Genus: Osmia Panzer, 1806
Subgenus: Hoplosmia Thomson, 1872
Common name: none
(modified from Müller 2018a, unless otherwise stated)
Osmia (Hoplosmia) may be confused with some species of Heriades (Heriades) due to the spined axillae, which are uncommon among Osmiini (Müller 2018a). Osmia (Hoplosmia) can be differentiated from Heriades because O. (Hoplosmia) lacks a distinct transverse carina that delimits the basal area of the propodeum from the steep vertical slope of the propodeum. O. (Hoplosmia) females do not have the preapical tuft of long erect hairs on the labrum that is present in Heriades (Müller 2018a).
Osmia (Hoplosmia) are predominantly specialists on Asteraceae. Many species have a preference for Cichorioideae, Asteroideae, and Carduoideae. Unlike many other O. (Hoplosmia), O. fallax are generalists with a preference for Cistaceae, Asteraceae, and Brassicaceae (Müller 2018b).
● ● ● ●
» Work request 1
Repeat the passage of the Osmia (Hoplosmia) text from "Genus: Osmia Panzer, 1806" up to and including "Brassicaceae (Müller 2018b).".
» Work request 2
Answer these questions from the Osmia (Hoplosmia) text:
(a) In what year did Thomson name the subgenus Hoplosmia?
(b) Which plant family are Osmia (Hoplosmia) predominantly specialists on?
(c) What kind of forager is O. fallax?
» Work request 3
List every plant family or subfamily named in the Osmia (Hoplosmia) text.
The data entries have no connection to the text about Osmia (Hoplosmia).

[Data entries]
● ● ● ●
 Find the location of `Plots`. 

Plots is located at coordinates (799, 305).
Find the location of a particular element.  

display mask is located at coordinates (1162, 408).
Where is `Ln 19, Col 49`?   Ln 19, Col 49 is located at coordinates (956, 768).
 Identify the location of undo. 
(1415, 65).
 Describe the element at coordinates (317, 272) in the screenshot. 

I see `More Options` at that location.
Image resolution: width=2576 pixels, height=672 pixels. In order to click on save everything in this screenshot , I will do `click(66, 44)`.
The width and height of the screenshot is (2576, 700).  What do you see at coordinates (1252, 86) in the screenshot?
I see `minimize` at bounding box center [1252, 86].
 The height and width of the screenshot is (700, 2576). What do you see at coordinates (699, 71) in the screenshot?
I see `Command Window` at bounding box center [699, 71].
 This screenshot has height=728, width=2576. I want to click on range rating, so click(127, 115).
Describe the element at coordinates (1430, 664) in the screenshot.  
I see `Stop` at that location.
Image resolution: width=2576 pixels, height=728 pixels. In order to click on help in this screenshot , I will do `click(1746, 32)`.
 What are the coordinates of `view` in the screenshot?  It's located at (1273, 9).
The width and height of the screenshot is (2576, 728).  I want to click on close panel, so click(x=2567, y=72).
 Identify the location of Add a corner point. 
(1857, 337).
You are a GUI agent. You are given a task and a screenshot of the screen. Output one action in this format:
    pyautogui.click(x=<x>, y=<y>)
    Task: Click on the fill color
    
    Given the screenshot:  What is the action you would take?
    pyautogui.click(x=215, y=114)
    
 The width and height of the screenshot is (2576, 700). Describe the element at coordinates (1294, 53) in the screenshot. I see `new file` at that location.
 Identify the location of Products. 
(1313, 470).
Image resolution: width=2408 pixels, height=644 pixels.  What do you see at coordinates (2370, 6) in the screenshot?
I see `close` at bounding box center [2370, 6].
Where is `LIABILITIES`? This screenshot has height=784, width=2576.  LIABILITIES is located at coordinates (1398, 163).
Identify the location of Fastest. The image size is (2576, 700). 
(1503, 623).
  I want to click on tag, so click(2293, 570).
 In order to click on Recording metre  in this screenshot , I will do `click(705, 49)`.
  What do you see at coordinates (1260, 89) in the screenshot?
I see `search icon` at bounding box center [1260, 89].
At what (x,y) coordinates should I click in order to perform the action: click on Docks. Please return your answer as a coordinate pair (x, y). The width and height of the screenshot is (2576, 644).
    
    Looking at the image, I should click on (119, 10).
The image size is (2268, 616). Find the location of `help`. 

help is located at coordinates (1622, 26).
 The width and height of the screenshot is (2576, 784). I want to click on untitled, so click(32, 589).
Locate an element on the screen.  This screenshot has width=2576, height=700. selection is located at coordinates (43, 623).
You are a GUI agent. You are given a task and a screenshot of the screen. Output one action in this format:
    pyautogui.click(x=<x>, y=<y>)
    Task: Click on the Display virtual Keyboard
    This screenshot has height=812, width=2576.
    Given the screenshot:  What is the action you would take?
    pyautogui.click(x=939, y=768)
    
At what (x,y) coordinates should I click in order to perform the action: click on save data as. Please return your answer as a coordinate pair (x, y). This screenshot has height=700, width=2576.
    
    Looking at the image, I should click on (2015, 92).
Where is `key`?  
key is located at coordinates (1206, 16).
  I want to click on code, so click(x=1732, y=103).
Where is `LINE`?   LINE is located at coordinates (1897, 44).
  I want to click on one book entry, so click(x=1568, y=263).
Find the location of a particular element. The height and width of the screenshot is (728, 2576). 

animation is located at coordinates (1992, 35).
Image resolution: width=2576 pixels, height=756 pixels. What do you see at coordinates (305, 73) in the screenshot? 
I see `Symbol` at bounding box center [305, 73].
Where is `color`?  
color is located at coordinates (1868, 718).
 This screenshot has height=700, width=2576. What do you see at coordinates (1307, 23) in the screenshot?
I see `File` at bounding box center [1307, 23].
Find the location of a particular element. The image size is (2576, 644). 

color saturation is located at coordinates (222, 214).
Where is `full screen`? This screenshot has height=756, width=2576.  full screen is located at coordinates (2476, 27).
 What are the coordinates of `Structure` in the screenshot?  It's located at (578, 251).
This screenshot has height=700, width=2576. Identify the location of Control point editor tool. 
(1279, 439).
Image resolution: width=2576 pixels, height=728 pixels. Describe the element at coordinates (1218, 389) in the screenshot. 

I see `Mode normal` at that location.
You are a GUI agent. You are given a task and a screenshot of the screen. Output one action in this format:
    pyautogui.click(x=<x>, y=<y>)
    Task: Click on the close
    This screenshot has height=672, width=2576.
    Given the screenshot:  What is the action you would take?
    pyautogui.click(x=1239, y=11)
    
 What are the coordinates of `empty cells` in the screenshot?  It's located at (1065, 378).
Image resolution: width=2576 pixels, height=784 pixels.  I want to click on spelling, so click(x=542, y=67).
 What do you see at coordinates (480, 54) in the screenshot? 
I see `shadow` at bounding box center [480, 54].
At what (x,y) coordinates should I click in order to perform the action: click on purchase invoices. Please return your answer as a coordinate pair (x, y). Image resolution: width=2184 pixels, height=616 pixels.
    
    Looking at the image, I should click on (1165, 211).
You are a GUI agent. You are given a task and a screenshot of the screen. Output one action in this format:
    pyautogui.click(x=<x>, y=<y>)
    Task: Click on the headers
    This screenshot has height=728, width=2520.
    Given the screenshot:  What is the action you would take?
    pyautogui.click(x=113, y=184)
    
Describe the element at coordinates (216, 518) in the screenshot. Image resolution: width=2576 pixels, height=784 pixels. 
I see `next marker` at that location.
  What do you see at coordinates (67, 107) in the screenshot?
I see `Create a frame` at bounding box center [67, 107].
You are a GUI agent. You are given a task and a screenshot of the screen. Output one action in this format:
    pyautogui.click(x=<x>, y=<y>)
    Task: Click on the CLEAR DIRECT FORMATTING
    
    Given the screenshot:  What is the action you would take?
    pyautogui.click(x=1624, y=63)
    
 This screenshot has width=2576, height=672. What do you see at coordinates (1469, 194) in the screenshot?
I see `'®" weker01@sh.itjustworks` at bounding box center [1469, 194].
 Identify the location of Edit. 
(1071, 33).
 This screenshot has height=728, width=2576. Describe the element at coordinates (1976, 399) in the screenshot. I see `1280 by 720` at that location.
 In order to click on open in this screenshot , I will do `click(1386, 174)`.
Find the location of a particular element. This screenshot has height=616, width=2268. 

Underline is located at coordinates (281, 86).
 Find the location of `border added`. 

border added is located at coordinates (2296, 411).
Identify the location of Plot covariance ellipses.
● ● ● ●
» Exercise output 1
Genus: Osmia Panzer, 1806
Subgenus: Hoplosmia Thomson, 1872
Common name: none
(modified from Müller 2018a, unless otherwise stated)
Osmia (Hoplosmia) may be confused with some species of Heriades (Heriades) due to the spined axillae, which are uncommon among Osmiini (Müller 2018a). Osmia (Hoplosmia) can be differentiated from Heriades because O. (Hoplosmia) lacks a distinct transverse carina that delimits the basal area of the propodeum from the steep vertical slope of the propodeum. O. (Hoplosmia) females do not have the preapical tuft of long erect hairs on the labrum that is present in Heriades (Müller 2018a).
Osmia (Hoplosmia) are predominantly specialists on Asteraceae. Many species have a preference for Cichorioideae, Asteroideae, and Carduoideae. Unlike many other O. (Hoplosmia), O. fallax are generalists with a preference for Cistaceae, Asteraceae, and Brassicaceae (Müller 2018b).

» Exercise output 2
(a) 1872
(b) Asteraceae
(c) A generalist

» Exercise output 3
Asteraceae, Cichorioideae, Asteroideae, Carduoideae, Cistaceae, Brassicaceae